CANCER
AI helps to predict lung cancer severity
US researchers hope technology will improve diagnosis of adenocarcinoma
June 21, 2024
-
A computer program based on data from nearly a half-million tissue images and powered by artificial intelligence (AI) can accurately diagnose in cases of adenocarcinoma, the most common form of lung cancer.
Researchers at New York University Langone Health’s Perlmutter Cancer Center and the University of Glasgow, in Scotland, developed and tested the program.
The algorithm, or more specifically histomorphological phenotype learning (HPL), was found to accurately distinguish between similar lung cancers – adenocarcinoma and squamous cell cancers – 99% of the time. The HPL program was also found to be 72% accurate at predicting the likelihood and timing of cancer’s return after therapy, bettering the 64% accuracy in the predictions made by pathologists who directly examined the same patients’ tumour images, researchers said.
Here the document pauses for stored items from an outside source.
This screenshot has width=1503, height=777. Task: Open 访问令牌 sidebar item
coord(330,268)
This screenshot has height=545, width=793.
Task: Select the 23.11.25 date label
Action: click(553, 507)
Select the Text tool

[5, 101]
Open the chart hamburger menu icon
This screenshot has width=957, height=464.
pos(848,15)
The research team also points out that the program is independent and “self-taught,” meaning that it determined on its own which structural features were statistically most significant for gauging the severity of disease and had the greatest impact on tumour recurrence.
The team stress that because HPL is self-learning, the program will become increasingly more accurate as more data is added over time. To build public trust, researchers have posted their programming code online and have plans to make the new HPL tool freely available on completion of further testing.
The study was published recently in Nature Communication.